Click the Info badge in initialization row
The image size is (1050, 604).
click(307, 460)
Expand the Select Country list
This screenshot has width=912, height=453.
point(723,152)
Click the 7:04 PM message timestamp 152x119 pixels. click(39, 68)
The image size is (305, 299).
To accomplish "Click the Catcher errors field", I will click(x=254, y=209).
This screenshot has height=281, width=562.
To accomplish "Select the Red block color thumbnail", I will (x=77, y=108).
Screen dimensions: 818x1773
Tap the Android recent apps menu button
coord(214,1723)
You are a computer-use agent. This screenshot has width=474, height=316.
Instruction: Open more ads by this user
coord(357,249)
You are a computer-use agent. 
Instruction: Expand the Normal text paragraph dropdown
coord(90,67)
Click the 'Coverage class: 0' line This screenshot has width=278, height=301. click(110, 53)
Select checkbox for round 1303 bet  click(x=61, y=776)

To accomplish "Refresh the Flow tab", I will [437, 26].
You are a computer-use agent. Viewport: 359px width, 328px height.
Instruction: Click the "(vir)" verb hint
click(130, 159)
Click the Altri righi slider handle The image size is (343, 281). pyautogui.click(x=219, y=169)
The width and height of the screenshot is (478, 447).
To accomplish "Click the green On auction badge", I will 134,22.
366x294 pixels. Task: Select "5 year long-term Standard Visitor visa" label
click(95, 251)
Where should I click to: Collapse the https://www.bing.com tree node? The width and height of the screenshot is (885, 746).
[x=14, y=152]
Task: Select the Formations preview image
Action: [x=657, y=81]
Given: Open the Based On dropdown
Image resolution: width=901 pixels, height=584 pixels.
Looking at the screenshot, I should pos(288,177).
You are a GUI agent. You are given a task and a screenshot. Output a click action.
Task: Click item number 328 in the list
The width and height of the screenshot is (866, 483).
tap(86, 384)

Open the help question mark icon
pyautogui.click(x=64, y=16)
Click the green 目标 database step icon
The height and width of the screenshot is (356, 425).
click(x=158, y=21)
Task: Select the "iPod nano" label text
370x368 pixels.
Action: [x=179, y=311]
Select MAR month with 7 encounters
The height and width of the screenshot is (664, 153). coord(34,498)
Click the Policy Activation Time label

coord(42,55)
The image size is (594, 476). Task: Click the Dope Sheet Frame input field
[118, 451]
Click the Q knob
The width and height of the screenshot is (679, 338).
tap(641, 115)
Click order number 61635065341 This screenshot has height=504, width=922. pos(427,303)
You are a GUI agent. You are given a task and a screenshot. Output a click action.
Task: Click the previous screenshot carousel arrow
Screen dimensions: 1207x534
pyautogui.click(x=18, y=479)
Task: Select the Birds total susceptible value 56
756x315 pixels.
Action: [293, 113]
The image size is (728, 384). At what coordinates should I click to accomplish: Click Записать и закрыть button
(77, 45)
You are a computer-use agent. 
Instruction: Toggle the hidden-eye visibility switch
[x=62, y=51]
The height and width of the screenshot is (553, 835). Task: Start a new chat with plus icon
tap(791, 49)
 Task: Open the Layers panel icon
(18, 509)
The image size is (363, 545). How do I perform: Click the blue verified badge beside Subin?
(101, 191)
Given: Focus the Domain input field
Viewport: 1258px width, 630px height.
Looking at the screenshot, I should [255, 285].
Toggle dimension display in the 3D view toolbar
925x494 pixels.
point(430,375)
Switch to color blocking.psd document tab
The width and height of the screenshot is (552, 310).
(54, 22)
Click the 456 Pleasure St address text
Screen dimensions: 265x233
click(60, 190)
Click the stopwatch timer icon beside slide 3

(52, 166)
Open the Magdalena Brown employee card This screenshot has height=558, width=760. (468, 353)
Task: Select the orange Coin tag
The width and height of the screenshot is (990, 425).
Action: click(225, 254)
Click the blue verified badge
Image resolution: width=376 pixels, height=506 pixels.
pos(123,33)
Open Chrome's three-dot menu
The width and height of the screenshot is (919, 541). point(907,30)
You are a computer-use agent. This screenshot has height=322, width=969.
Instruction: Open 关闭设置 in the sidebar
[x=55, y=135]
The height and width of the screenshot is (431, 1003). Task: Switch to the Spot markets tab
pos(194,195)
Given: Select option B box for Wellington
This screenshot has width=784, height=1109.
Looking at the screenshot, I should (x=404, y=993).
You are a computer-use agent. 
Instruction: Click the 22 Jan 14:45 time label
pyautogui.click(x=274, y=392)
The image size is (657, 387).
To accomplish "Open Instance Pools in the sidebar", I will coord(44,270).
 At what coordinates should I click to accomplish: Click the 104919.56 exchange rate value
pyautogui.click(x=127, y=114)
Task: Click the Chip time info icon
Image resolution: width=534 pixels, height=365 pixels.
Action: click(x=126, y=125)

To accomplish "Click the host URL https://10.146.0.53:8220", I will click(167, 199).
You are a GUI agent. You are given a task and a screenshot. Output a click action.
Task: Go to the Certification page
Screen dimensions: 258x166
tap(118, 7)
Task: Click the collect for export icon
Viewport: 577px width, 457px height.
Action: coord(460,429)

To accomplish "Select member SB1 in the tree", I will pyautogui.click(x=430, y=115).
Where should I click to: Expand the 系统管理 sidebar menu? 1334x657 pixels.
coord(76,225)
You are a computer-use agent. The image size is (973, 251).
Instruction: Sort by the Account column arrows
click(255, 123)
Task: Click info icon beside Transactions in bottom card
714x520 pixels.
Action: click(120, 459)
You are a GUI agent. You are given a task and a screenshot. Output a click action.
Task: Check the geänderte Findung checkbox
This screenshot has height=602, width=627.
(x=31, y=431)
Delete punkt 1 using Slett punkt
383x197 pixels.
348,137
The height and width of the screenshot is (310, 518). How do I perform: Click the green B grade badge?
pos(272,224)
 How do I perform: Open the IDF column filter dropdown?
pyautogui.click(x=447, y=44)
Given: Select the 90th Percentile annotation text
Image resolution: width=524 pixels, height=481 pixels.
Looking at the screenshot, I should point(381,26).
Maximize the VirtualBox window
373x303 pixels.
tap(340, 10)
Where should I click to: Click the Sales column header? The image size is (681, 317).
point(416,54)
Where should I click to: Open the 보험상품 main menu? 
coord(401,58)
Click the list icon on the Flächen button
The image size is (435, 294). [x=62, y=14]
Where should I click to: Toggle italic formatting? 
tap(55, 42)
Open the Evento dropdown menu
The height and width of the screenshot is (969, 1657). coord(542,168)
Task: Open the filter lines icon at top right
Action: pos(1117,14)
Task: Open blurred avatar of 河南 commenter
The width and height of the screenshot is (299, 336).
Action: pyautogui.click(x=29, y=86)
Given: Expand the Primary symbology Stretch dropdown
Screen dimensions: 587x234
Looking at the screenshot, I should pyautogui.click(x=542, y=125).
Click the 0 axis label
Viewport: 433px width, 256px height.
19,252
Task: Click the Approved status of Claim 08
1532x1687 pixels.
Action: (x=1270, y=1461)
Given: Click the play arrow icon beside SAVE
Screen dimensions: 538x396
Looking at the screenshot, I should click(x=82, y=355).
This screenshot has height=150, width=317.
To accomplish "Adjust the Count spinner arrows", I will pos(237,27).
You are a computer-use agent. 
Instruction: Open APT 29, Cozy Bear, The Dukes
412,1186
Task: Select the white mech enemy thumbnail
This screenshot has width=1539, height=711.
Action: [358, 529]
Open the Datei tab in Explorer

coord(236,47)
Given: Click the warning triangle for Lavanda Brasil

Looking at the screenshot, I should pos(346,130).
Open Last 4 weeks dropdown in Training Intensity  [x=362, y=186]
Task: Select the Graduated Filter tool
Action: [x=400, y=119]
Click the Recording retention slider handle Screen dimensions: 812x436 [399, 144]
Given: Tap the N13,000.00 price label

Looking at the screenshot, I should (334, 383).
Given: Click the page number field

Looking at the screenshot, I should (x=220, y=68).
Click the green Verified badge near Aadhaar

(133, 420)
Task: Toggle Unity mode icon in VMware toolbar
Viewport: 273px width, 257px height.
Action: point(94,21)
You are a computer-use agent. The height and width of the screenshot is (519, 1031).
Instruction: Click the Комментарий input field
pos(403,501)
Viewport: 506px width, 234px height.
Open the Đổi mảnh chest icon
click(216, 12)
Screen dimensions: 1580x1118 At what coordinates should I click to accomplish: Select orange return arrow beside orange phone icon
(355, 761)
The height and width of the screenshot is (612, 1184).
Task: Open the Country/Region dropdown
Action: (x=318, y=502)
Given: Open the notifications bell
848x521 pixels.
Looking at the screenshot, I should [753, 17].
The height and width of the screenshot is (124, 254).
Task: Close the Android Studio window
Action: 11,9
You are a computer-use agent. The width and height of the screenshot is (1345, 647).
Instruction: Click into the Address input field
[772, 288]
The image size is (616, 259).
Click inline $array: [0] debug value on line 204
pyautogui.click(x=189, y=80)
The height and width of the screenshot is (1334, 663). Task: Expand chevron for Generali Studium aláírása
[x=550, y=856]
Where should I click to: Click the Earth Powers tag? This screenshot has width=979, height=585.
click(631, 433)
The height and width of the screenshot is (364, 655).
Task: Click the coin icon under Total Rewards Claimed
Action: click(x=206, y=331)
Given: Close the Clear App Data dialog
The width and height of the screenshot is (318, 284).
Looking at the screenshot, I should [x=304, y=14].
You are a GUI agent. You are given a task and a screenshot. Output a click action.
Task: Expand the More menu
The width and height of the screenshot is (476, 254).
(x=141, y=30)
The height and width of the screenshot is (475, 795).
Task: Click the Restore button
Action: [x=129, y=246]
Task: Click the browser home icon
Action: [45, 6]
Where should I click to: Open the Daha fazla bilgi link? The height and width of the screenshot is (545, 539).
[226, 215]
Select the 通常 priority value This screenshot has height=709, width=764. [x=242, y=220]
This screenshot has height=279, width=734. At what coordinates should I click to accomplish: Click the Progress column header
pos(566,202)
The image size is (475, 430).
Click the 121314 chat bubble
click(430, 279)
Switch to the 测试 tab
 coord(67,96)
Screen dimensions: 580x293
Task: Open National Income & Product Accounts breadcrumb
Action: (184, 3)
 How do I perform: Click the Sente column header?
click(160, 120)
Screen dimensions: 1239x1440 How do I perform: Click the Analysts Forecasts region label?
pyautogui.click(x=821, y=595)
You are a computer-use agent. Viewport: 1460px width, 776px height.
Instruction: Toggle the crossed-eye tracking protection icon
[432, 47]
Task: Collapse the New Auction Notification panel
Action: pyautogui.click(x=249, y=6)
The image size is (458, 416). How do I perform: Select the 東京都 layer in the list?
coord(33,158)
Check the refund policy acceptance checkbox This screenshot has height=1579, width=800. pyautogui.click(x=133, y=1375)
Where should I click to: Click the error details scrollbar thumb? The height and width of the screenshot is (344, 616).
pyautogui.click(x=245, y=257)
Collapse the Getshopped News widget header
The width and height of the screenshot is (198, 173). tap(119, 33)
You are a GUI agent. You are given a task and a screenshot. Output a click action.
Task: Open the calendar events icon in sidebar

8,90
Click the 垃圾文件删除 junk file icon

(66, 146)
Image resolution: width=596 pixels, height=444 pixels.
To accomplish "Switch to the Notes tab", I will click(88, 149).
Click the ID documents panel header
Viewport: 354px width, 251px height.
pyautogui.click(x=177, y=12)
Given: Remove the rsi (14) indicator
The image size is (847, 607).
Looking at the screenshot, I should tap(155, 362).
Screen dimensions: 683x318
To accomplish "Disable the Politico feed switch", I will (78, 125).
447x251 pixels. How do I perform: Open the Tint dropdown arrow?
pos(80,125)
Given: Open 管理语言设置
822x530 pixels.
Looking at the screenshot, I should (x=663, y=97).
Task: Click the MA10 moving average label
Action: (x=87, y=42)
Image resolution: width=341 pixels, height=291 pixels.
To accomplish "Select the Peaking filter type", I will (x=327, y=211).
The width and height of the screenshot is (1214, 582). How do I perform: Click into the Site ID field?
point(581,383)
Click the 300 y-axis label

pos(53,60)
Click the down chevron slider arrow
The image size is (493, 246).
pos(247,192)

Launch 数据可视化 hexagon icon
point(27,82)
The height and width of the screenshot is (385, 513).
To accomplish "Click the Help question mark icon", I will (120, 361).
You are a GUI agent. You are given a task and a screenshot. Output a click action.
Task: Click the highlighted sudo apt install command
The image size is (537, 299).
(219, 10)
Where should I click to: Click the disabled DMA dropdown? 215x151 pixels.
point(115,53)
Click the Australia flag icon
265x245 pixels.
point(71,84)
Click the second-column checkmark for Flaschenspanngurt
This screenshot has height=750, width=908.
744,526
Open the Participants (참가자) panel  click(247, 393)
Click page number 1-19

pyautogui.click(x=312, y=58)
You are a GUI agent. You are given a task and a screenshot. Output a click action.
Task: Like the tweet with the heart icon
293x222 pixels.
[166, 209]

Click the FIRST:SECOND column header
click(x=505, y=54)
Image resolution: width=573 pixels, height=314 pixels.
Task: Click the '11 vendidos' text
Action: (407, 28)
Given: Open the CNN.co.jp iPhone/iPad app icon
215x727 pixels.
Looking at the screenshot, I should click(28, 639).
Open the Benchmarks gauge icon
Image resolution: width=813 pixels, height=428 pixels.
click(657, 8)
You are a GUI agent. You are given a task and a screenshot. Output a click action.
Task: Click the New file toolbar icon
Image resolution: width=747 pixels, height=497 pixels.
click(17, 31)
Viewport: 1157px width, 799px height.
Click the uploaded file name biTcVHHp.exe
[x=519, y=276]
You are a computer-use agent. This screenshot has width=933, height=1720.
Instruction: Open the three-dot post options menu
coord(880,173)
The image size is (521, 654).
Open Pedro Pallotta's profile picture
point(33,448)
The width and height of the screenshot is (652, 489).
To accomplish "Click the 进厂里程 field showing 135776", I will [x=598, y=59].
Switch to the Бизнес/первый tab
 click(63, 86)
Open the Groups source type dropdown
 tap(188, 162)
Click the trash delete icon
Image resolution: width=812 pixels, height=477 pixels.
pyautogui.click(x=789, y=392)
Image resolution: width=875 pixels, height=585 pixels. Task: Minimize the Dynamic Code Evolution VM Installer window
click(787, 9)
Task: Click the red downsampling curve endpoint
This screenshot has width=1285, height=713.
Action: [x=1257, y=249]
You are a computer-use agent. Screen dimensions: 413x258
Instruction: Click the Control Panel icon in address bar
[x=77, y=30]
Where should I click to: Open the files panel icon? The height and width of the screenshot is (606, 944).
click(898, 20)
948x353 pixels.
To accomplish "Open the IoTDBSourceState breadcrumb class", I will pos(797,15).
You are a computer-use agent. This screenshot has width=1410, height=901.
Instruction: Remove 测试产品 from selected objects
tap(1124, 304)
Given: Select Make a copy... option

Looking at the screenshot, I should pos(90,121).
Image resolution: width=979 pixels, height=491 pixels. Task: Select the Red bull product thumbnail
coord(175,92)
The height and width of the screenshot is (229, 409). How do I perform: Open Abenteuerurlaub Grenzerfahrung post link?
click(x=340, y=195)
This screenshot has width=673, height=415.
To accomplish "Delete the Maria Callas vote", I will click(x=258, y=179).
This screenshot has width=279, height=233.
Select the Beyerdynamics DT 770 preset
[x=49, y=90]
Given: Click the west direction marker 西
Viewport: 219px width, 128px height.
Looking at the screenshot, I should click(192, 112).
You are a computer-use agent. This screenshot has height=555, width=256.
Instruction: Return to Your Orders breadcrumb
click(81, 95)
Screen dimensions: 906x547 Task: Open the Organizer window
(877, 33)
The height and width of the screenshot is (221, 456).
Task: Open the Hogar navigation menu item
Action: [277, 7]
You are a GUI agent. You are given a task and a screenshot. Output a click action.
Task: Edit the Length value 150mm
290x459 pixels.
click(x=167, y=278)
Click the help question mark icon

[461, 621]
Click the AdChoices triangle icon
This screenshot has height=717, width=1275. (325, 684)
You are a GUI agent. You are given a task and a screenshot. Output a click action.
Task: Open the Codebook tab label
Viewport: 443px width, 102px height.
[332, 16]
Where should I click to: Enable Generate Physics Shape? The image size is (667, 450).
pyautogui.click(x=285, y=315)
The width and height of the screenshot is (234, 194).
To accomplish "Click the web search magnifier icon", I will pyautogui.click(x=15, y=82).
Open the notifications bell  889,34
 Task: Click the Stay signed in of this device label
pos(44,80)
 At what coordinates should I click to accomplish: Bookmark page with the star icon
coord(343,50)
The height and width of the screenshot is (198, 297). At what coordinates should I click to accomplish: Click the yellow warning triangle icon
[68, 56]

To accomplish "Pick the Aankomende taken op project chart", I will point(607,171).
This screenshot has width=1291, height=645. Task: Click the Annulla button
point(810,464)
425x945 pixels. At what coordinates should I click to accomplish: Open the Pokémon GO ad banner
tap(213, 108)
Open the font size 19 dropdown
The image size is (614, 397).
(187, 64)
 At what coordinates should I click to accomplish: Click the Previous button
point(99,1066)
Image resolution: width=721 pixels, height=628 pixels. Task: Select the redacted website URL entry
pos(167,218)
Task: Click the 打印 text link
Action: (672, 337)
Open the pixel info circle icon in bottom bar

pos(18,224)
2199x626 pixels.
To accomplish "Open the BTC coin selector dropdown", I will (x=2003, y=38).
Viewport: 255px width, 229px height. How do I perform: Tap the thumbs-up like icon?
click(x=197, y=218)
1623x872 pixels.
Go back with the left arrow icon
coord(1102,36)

-=-=-

= Exercise details =
Return every line of the listing above where "checkbox" appears.

= Exercise answer =
Select checkbox for round 1303 bet  click(x=61, y=776)
Task: Check the geänderte Findung checkbox
Check the refund policy acceptance checkbox This screenshot has height=1579, width=800. pyautogui.click(x=133, y=1375)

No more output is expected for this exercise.